Purtroppo, per un’autentica inversione di tendenza, non basta il succedersi di autorevoli appelli a “dare ascolto alla Scienza”; da ultimo, il Presidente Mattarella nel suo messaggio di fine anno ha ribadito: «Dobbiamo ricordare … i meriti di chi, fidandosi della scienza e delle istituzioni, ha adottato le precauzioni raccomandate e ha scelto di vaccinarsi … La ricerca e la scienza ci hanno consegnato, molto prima di quanto si potesse sperare, questa opportunità [di avere il vaccino]. Sprecarla è anche un’offesa a chi non l’ha avuta e a chi non riesce oggi ad averla. I vaccini hanno salvato tante migliaia di vite, hanno ridotto di molto – ripeto – la pericolosità della malattia.»

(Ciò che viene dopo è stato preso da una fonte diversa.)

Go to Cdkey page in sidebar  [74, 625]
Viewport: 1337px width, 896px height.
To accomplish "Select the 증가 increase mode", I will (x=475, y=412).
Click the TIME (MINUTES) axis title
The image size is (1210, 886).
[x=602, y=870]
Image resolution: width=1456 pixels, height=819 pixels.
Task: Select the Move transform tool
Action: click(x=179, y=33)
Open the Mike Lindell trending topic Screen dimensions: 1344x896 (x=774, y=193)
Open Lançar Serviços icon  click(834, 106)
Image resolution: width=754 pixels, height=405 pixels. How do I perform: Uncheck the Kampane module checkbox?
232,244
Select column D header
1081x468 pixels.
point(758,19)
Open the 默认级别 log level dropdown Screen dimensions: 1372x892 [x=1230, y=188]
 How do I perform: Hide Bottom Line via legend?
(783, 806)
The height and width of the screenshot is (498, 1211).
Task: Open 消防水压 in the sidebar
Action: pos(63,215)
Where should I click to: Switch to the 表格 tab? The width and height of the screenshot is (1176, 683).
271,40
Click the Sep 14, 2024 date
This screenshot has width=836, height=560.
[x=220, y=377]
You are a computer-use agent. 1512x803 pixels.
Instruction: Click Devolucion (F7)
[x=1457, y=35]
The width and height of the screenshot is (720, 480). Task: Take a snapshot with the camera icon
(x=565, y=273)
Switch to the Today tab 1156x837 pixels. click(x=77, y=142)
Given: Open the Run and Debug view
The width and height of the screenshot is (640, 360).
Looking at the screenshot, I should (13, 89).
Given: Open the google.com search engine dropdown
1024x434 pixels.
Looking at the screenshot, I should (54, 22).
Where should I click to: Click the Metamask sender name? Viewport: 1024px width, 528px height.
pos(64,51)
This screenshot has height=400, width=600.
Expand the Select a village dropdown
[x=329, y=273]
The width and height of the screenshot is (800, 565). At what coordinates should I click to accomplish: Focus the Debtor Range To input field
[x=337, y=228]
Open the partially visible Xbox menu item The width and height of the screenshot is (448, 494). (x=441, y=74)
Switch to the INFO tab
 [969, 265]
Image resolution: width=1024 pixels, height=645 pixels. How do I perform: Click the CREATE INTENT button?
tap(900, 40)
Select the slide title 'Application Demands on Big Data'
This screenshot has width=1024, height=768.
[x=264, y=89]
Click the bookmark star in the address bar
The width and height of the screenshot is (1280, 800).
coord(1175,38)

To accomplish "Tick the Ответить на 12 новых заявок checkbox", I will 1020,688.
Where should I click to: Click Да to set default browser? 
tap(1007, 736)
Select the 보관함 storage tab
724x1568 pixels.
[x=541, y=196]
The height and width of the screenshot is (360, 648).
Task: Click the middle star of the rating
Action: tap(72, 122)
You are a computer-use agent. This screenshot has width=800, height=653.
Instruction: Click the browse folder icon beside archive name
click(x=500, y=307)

Quanto incide l’analfabetismo funzionale sull’espressione di posizioni no-vax e no green-pass? Rispondere con dati concreti a questa domanda consentirebbe di evidenziare come il nostro sistema educativo nazionale sia da adeguare e rafforzare particolarmente nelle materie scientifiche.
Grazie per gli interessanti spunti di riflessione. L’articolo tocca temi che non definirei attuali ma atavici: affondano le radici nel nostro passato evolutivo. L’inquisizione e la caccia alle streghe e a ogni idea che metteva in discussione l’ordine delle cose, gli untori di manzoniana memoria le scie chimiche e tutti i pittoreschi complotti che circolano nei nostri giorni ci confermano la nostra natura di creduloni e a volte di spietati forcaioli La scienza è giovane le credenze sono nate con noi. Ad aggravare la situazione purtroppo sono anche quelle posizioni contro la scienza, spacciate per difesa della democrazia, anche da chi non può essere considerato un analfabeta funzionale con l’intento, a mio avviso, di screditare la scienza a vantaggio di idee e schemi non facilmente verificabili ma carichi di suggestioni e qui il gioco si fa facile per gli imbonitori e difficile per chi si prodiga per il benessere e la salute degli altri. Come afferma e dimostra S. Pinker nel suo ultimo libro (Razionalità. Una bussola per orientarsi nel mondo) “Intelligenza non significa razionalità”.